Tasks to carry out >>
#1 Print everything from "It had four" down to "customer was happier." in the Agile passage, word for word.
#2 List every phrase that the Agile passage quotes as something the manifesto said.

Supplied passage >>
^^^^^^^^

Agile started with a good idea.
A big one. A group of software developers got tired of slow, heavy, complicated ways of building software.
They were working with big documents, long timelines, and very little feedback. They would spend months building something, and in the end, the customer would say, “That’s not what I wanted.”
So they wrote a manifesto.
It had four simple values and twelve principles.
It wasn’t a rulebook. It was more like a guide. It said things like “people over process,” “working software over documentation,” “responding to change over following a plan.” The idea was to help teams work better together and make better software.
In the beginning, Agile was light. It was flexible. Teams would sit together, talk often, and deliver software in small parts. They could get feedback quickly. If something was wrong, they changed direction. It worked well. People felt like they had more control. Projects finished faster. The customer was happier.
But then something changed.
Agile became popular. Really popular.
Companies saw it as the new solution for everything.
Big companies wanted to “go Agile” because they heard it was fast and cheap.

^^^^^^^^

Data entries >>
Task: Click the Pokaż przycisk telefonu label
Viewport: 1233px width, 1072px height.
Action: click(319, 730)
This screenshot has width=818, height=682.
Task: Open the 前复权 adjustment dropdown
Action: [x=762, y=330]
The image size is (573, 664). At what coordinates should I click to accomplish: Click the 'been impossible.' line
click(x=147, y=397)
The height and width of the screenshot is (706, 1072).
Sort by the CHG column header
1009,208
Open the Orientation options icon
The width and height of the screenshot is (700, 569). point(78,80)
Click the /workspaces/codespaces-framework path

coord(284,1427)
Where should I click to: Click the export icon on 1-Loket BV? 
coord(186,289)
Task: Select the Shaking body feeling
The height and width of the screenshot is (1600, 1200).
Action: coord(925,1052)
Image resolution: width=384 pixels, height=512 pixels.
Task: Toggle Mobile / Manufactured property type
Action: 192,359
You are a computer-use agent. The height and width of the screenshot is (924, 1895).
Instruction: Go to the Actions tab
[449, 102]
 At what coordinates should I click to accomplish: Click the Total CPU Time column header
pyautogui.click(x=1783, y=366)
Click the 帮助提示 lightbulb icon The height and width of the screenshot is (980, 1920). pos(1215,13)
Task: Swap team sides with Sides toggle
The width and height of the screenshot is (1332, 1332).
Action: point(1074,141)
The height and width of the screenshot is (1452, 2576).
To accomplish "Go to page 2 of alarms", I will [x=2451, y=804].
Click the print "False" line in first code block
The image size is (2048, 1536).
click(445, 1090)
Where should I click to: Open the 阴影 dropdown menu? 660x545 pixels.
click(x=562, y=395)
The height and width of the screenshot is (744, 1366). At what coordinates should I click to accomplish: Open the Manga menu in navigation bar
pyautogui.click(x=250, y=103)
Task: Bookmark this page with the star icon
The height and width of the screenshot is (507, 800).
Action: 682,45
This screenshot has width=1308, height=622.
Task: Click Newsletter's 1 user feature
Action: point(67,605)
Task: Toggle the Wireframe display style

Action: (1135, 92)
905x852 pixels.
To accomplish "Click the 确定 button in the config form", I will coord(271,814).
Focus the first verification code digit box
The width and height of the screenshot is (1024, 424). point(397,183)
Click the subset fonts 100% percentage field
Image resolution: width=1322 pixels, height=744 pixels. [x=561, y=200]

^^^^^^^^

Responses for each task >>
#1
It had four simple values and twelve principles.
It wasn’t a rulebook. It was more like a guide. It said things like “people over process,” “working software over documentation,” “responding to change over following a plan.” The idea was to help teams work better together and make better software.
In the beginning, Agile was light. It was flexible. Teams would sit together, talk often, and deliver software in small parts. They could get feedback quickly. If something was wrong, they changed direction. It worked well. People felt like they had more control. Projects finished faster. The customer was happier.

#2
- "people over process"
- "working software over documentation"
- "responding to change over following a plan"